Start Quoted text

# Allow my cockatiel to sit on my shoulders?



## mannycool

i read some where that allowing a cockatiel to sit on your shoulders is a bad idea because they feel dominant over you, my cockatiel is always trying to get on my shoulder during training sessions. should i allow this?


----------



## lperry82

My peachy or tanya likes to snuggle up to me while on my shoulders, they cuddle up against my neck and cheeks


----------



## moonchild

The dominance thing is a myth. Shoulders are up high, so they are safe...plus they are pretty comfy.


----------



## chikkubukku

Well. My understanding is if your tiel is pretty aggressive with you, in terms of not allowing you to touch it on its head or tries to bite you, and you allow your bird on your shoulders then it feel it is dominant. This is something I have read and not something I have seen


----------



## lperry82

Might get a stiff neck by keep on kissing and cuddling them though lol but it be worth it


----------



## moonchild

Yeah, obviously with an aggressive bird it's a bad idea as it gives them the chance to get at your face. But ordinarily, no, there is nothing wrong with letting your tiel on your shoulders.


----------



## sunnysmom

I think the dominance issue is only with larger parrots, not cockatiels. You should be fine letting your tiel on your shoulders. I think they feel safe there.


----------



## Bird Junky

mannycool said:


> i read some where that allowing a cockatiel to sit on your shoulders is a bad idea because they feel dominant over you, my cockatiel is always trying to get on my shoulder during training sessions. should i allow this?


*Hi Part 1, old wives tale.. Part 2 Unless your training him to use your shoulder
as part of a training program, he shouldn't be up there should he???
Don't forget plenty of treats for wanted behaviour while training....B.J. *


----------



## Payton Leeroy

Sitting on a shoulder is fine... Birds don't do dominance. ****, even dogs don't do dominance like so many old wives tales say. Shoulder sitting is a great way to bond with your bird, so go for it!


----------



## roxy culver

> ****, even dogs don't do dominance like so many old wives tales say.


Certain breeds of dogs may not do dominance, but I know huskies for one do and they tend to pick one person to be their alpha which is looking like that's me!

Larger parrots do have dominance issues but tiels are not large parrots so they don't, that is a myth. If you have an aggressive bird, you really shouldn't be letting it on your face because it will bite your face and that's not good training. Start slow, fingers first then once the bird is more tame the shoulder is fine.

End Quoted text
Start Supplied material

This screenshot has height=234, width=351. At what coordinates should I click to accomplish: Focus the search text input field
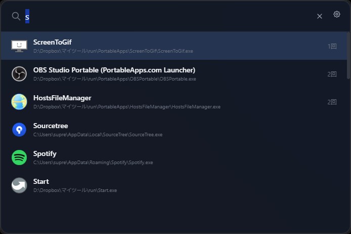(x=167, y=16)
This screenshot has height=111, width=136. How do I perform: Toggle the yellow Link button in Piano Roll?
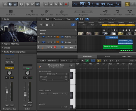tap(99, 61)
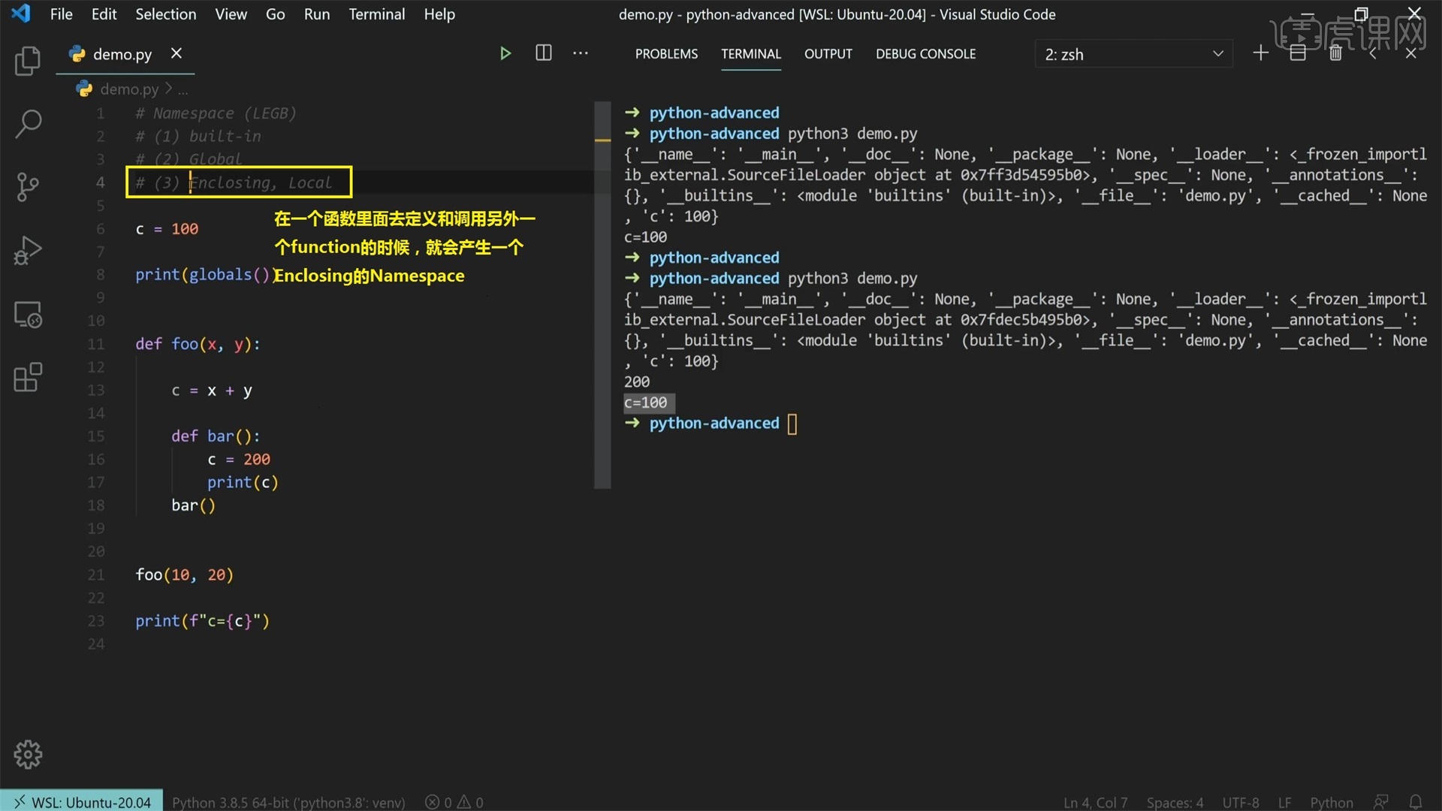The width and height of the screenshot is (1442, 811).
Task: Split the editor to the right
Action: 543,53
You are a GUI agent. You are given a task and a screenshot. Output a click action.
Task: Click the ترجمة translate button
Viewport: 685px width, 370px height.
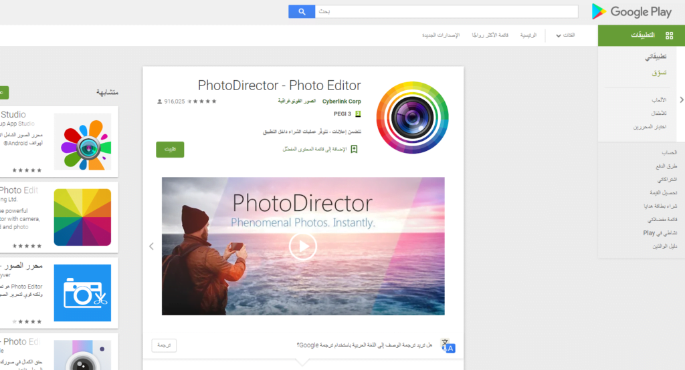[x=164, y=345]
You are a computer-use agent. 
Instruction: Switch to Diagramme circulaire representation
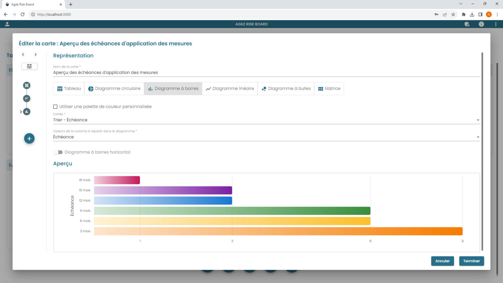pos(114,89)
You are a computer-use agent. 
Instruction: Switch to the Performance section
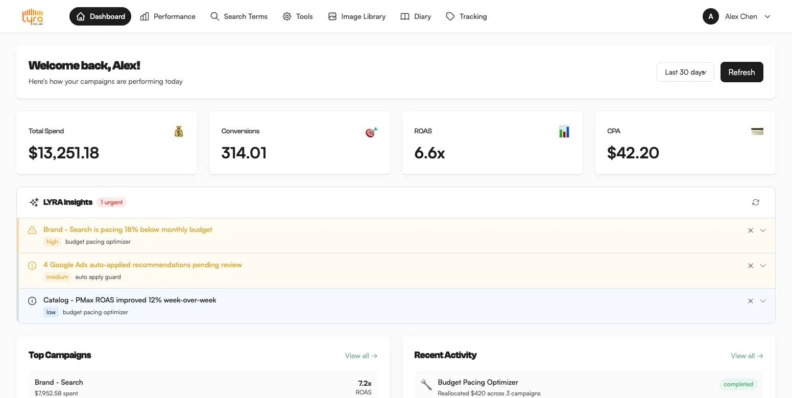[x=168, y=16]
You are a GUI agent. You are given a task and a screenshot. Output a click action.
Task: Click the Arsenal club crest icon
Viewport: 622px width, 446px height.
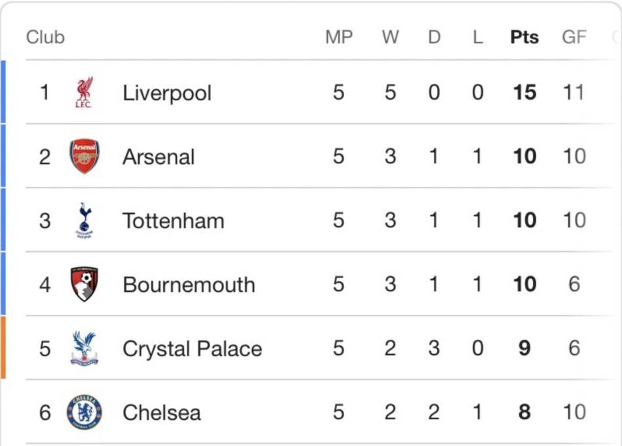click(x=85, y=156)
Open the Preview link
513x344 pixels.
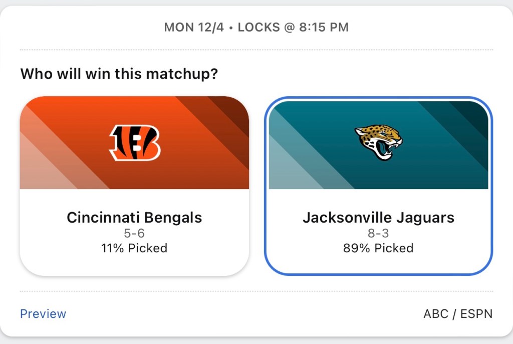(43, 314)
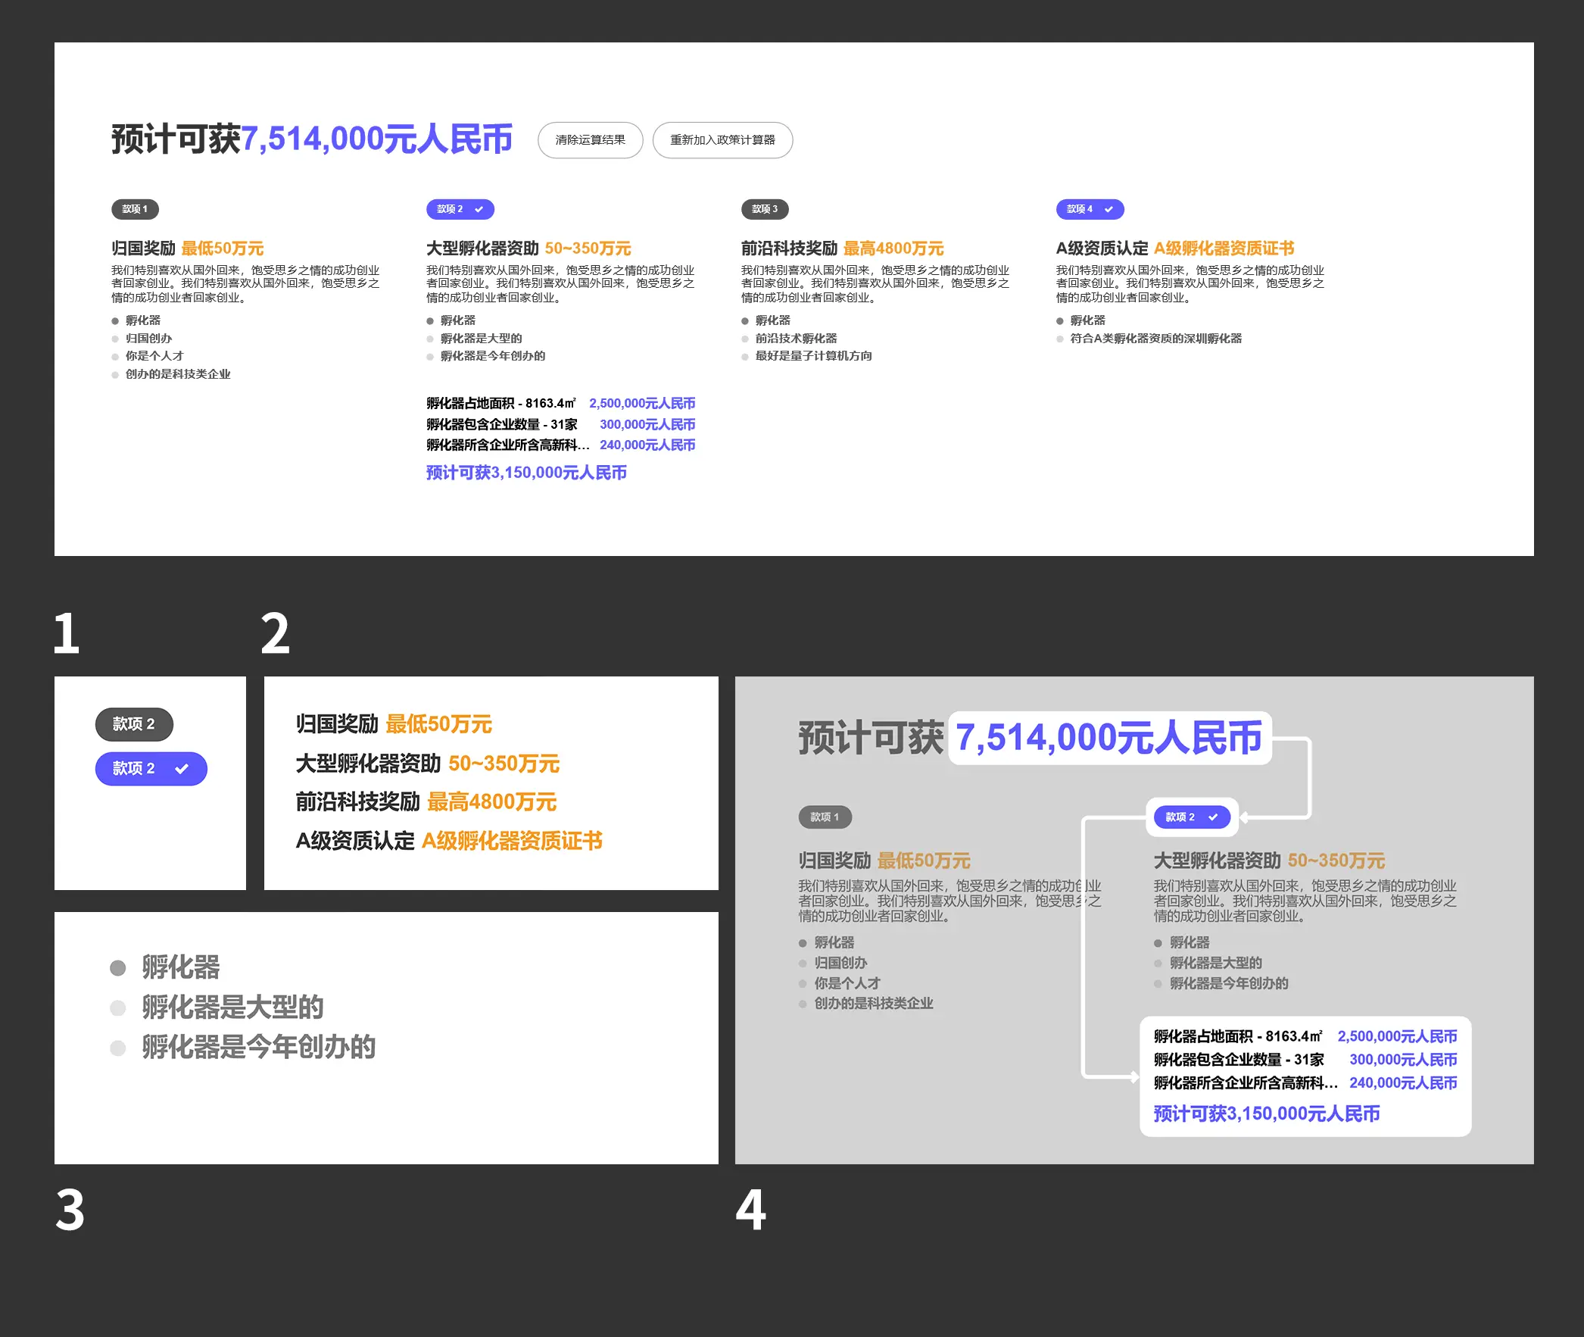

End Supplied material

• _What to work on_:
A - In the cockatiel shoulder thread, revise the part that opens with the words containing "My peachy or" and closes with "are pretty comfy.", putting "nestle" in place of "snuggle".
B - In the cockatiel shoulder thread, which dog breed does roxy culver say tends to pick one person to be its alpha?
C - Carry on the cockatiel shoulder thread from the point where it stops.

• _Task-by-task answers_:
A -
My peachy or tanya likes to nestle up to me while on my shoulders, they cuddle up against my neck and cheeks


----------



## moonchild

The dominance thing is a myth. Shoulders are up high, so they are safe...plus they are pretty comfy.

B - Huskies.

C -
----------



## Sunshinebird

Just watch out if you have skin tags or moles on your neck -- Sunshine tries to 'groom' them off of my husband, LOL


----------



## SunnyNShandy

My boys love the shoulder. Sunny, the not as tame one, can get a bit soft bitey and when he gets like that it is time to move off the shoulder (of course he hides in the middle of my back then so I cant reach him) but since we are still bonding, I let him get away with it


----------



## nassrah

I totally agree with Iperry82.Ive already got a stiff neck.HAHAhahahaa X x


----------



## Nicci_

And to add to what Sunshinebird said, watch out for pimples as well. Chase is always trying to pull mine off!


----------



## mannycool

i think she's beginning to get comfortable around me, this afternoon she flew unto my legs while i was watching TV and climbed to my chest and started to chew on the zip on my jumper- glad she didnt nip me not even once


----------



## enigma731

Bird Junky said:


> *Hi Part 1, old wives tale.. Part 2 Unless your training him to use your shoulder
> as part of a training program, he shouldn't be up there should he???
> Don't forget plenty of treats for wanted behaviour while training....B.J. *


BJ, it's starting to bother me that you claim ALL interactions with our birds should be explicit training sessions. There is such a thing as bonding with a tiel on a level which extends beyond commands and treats. Shouldnt we aspire to have our birds be our companions, not just our trained performers?


----------



## tielfan

The dominance theory about parrots is wrong and outdated, and I can provide links to articles about it if anyone is interested.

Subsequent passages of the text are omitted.